Pemerintah menetapkan anggaran pendidikan dalam APBN 2026 sebesar Rp769,1 triliun, meningkat dibandingkan pagu APBN 2025 sebesar Rp724,26 triliun. Menteri Keuangan Purbaya Yudhi Sadewa menegaskan bahwa investasi pada pendidikan dan pengembangan sumber daya manusia menjadi salah satu prioritas utama pemerintah sebagai fondasi menuju Indonesia Emas 2045.
Anggaran tersebut diarahkan untuk memperluas akses dan meningkatkan mutu pendidikan, revitalisasi sekolah, mendukung Program Makan Bergizi Gratis (MBG), serta memperkuat pembiayaan beasiswa melalui LPDP. Pemerintah juga menajamkan kebijakan beasiswa LPDP dengan memprioritaskan bidang STEM dan sektor strategis, antara lain pangan, energi, kesehatan, pertahanan, digitalisasi, kecerdasan artifisial, semikonduktor, hilirisasi, maritim, manufaktur, material maju, dan kewirausahaan.
Pengembangan talenta dinilai menjadi inti transformasi ekonomi nasional sehingga penguasaan ilmu pengetahuan dan teknologi perlu dipadukan dengan ilmu sosial, humaniora, seni, keagamaan, dan ekonomi.
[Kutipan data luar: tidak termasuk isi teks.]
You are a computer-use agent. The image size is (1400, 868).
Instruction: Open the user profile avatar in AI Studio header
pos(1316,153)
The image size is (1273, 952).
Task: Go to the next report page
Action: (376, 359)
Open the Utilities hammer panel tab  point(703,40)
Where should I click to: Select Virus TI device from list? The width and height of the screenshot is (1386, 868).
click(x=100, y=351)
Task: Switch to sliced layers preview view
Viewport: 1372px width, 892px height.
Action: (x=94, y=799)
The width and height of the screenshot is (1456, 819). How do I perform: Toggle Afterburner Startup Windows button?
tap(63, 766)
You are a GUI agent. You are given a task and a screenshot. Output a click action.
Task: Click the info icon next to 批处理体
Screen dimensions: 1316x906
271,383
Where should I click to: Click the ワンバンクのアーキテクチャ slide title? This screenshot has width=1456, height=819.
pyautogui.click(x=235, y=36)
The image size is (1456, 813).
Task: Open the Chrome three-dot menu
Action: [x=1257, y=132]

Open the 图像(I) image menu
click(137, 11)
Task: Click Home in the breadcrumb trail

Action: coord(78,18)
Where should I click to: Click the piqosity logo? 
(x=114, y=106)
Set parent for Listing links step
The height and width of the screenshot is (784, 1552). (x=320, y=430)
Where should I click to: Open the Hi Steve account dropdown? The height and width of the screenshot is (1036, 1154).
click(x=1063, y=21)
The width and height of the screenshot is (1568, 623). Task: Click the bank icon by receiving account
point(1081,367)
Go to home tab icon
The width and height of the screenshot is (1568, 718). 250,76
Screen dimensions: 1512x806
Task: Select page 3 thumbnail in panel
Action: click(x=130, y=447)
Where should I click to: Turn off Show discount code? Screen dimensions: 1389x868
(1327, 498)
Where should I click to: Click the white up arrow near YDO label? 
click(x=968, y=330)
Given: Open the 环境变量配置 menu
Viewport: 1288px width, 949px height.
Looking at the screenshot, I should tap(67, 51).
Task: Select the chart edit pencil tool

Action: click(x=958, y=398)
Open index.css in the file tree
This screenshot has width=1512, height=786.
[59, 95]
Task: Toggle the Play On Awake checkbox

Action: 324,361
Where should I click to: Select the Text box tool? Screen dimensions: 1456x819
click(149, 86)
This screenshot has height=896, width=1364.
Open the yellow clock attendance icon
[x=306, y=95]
Penguatan kualitas SDM diharapkan dapat meningkatkan produktivitas dan daya saing nasional guna mendukung target Indonesia menjadi salah satu dari lima kekuatan ekonomi terbesar dunia pada 2045, dengan PDB sekitar US$5 triliun dan pendapatan per kapita di atas US$15.000.